Different Perspectives: Smashings on the Greenway

Wednesday, June 27, 2007

It's closing in on One Year since I decided the South produces the foxiest men in the nation. In honor of native Georgia boys, manners, and staying fit-- I give you: A Difference in Perspectives: Smashings on the Green, by Moi. (Please note: Any resemblance of these events or peoples to actual events or peoples is purely coincidental, of course.)

It's a stifling Hypothetical Wednesday around 4 p.m. and our main character, lovely in spite of her name, decides to make use of a free evening to rollerblade at a public trail. The pavement is smooth, the company is mostly studly male bicyclists, and the trees provide ample shade to ease the burden of the heat. Yerbua basks in a few hours free of pasta and lattes and rolls along at a medium pace.

About 3-quarters-hour through her trek, Yerbua hears the buzz of a motorized vehicle (which turns out to be a normal bicycle moving at warp speed) and stays extreme right on the trail. One of the studly male bicyclists mentioned above veers far left and yells the polite "Left" as he passes on the curve. Yerbua begins to yell a greeting and *SMASH*-- a biker in yellow happens to be taking the curve coming the opposite direction and the two men collide. In order to calculate the force of this impact, I'd have to use this formula:

F = (M/g)*[(Vi**2) - (Vf**2)]/(2*deltaL)

Because I skipped physics in high school, I'll move along with the story. They were solid guys, moving about 15 mph, and they hit almost head-on. The uber hot Blue Man flew into the grass while the Yellow Man fell to the paved trail. Yerbua didn't know what to do. Word to the Soon-to-be Wiser: Don't talk to biker dudes unless they're parked. Distractions do not become them. Yerbua asked if everything was ok, checked to see if anyone needed CPR, and moved along. Not being a bike mechanic and having no muffins or lovin' for these guys, she didn't feel she could help. As she rolled away, Yerbua heard Yellow Man say, "She came out of nowhere, huh?" Hmmmm... yeah, Did I leave out the part where Yerbua took a break and went kudzu swinging in the woods only to jump out in front of Blue Man at "just the perfect time"?? Maybe that didn't happen. Or maybe I left out that part where Yerbua parachuted down from a helicopter fully rollerbladed and landed in the perfect spot?? Nope, that didn't happen either. Came out of NOWHERE. Wow. Just like magic.

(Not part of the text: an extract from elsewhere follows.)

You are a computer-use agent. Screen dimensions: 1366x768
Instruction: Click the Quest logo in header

About 25-minutes later, on the return haul, Yerbua passed the scene to find the men still trying to make repairs. Here's where the interesting impasse occurs in our story. Please observe the conversation:

saying---Hey, Is there anything I can do to help?
thinking- Wow, this sucks for these guys...maybe I can make a phone call or help carry something or...?

Yellow Man--
saying--It's a little late for that. *sneering* Maybe you should watch where you're going.
thinking-- We are experienced bicyclist men wearing tights and we cannot be faulted when there's a woman involved who must be at fault.

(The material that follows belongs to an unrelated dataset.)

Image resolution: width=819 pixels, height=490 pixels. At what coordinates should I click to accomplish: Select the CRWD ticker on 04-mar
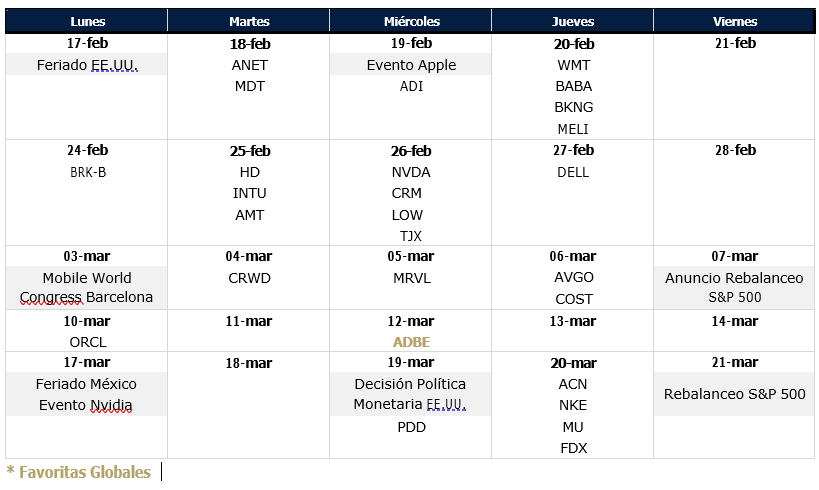(249, 278)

saying--Hey, (bolded words have been edited from original hypothetical event to ensure readability and make Yerbua look better in the story) studly old biker chap, this wasn't my fault.
thinking--I cannot believe Blue Man is taking no responsibility for this and Yellow Man is being such a scum sucker.

Yellow Man:
saying--F.U. (maybe a university in Florida?)

At this point in our story, Yerbua should have said:
I don't think that would solve your problem, little man.

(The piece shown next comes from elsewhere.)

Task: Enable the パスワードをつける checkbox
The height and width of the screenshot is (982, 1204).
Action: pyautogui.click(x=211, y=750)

Instead, she wheeled around, fell on her clonkus, recovered, and rolled away, wondering how many times The Pride of Man will kill good things in her life.

Blue Man, couldn't you have tossed me (errr...Yerbua) a hypothetical bone? You knew you were riding the left shoulder on that one. I know, easier to let the girl take the blame than lose face in front of another male, pro biker... but c'mon, save the lady when she needs saving. Don't throw her overboard.

Where the HECK are the men wearing their big boy pants? errr... or biker shorts? I could use a little more of them in my life. fo shizzle.


1 comment:

  1. That was great... even though it was purely hypothetical, "yellow man" should seriously know better than to spout off random university names in front of a lady... come'on man! Not cool!